Narré par Manon, on a droit à un point de vue engagé et même parfois violent. Manon est une magnifique personne qui a le feu sacré. Petite fille à son père, elle tente de défendre ses idées comme il lui a appris. C’est une rebelle à l’âme pure, qui ne veut rien d’autre que le bonheur de son petit frère. Parsemée de plusieurs dialogues, l’œuvre se lit rapidement et le réalisme est si flagrant qu’on a l’impression d’être des leurs. Le roman se dévore si bien, qu’à la toute fin, on en voudrait plus. Nous laissant sur cette fin ouverte, on se questionne longuement sur le pourquoi et sur la suite de choses. C’est un roman qui nous colle à la peau et qui nous hante pendant plusieurs semaines.
Le film
Une des plus grandes qualités de cette adaptation est le portrait de ces quatre enfants. Chaque acteur s’est vu bien dirigé et a amené les couleurs et les nuances que nécessitait son personnage, à commencer par le jeune Mimi, interprété par Anthony Bouchard. Sa candeur, son énergie et son jeu instinctif nous bercent tout au long du visionnement. On est obnubilé par cette petite boule d’énergie, alerte à chaque changement de situation. Il en va de même pour le cousin Martin, interprété par le fils de Luc Picard, Henri Picard, un personnage à mi-chemin entre l’enfance et l’âge adulte, mais empreint d’une belle sensibilité. On adore voir évoluer ces quatre personnages, qui, convaincus de faire la bonne chose, finissent par trouver les réponses qu’ils cherchaient depuis longtemps. Les scènes qui se déroulent dans le bois sont empreintes d’une grande beauté. On nous permet un regard tendre sur l’enfance, où les personnages, pour la première fois du film, semblent sincèrement heureux.

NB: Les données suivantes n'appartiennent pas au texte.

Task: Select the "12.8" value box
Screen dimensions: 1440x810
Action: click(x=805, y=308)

Il faut aussi mentionner la grande qualité d’adaptation du scénario de Nicole Bélanger et de la réalisation de Luc Picard. On retrouve le même ton employé dans le livre tout au long du film. On rit, on pleure et on est ému par ce vent d’enfance qui nous rappelle à quel point c’est un moment crucial dans notre développement. C’est un film très nostalgique, certes, qui dénonce une société appauvrie et mal comprise. Mais c’est avant tout un hymne à notre Québec, à ses richesses et à son histoire qui a façonné nos vies. Il est difficile de dire qui en ressort le plus fort, car pour une des rares fois, j’ai vraiment l’impression que l’auteur et le réalisateur ont voulu la même chose. Tout est sincère, bien pesé, et chaque image est empreinte d’une grande beauté. C’est un film intelligent, divertissant et nécessaire.

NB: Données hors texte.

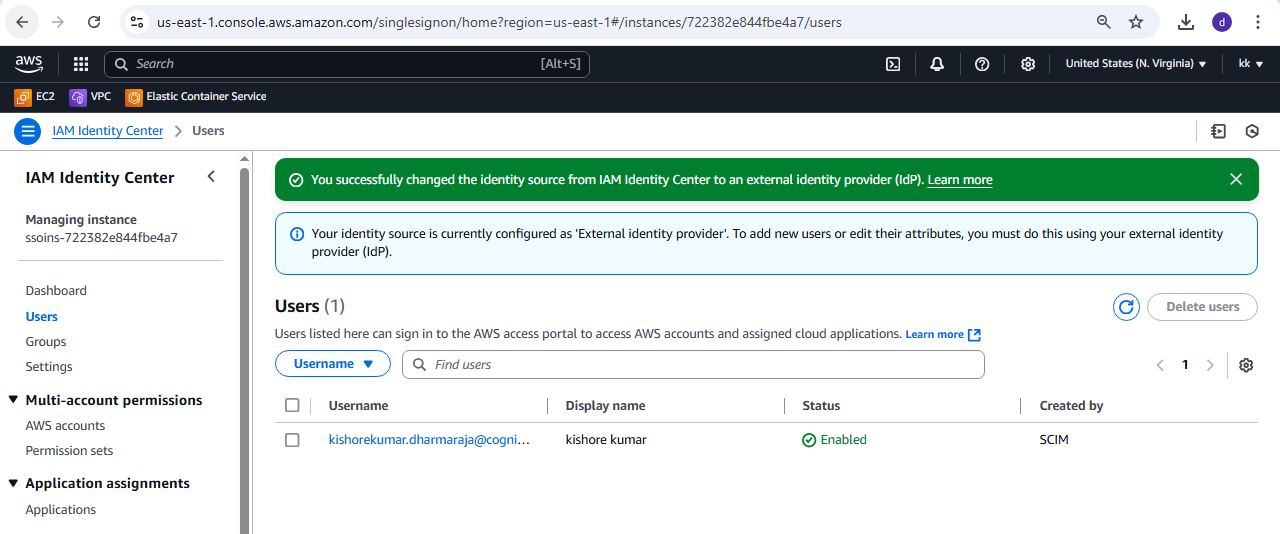Check the box for kishorekumar user row

point(292,440)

À ma sortie de la salle, les yeux brumeux, j’ai eu ce sentiment de devoir accompli, ce sentiment de bien-être quand on a l’impression d’avoir assisté à quelque chose de grandiose. Car oui, Les rois mongols est un baume pour le cœur. Et si cette œuvre nous rappelle notre enfance, elle nous permet aussi de nous intéresser à celle de nos parents, et a éveillé notre curiosité. Comme quoi tout le monde a un cœur d’enfant à tout jamais…
Et vous, quelles adaptations vous ont marqués?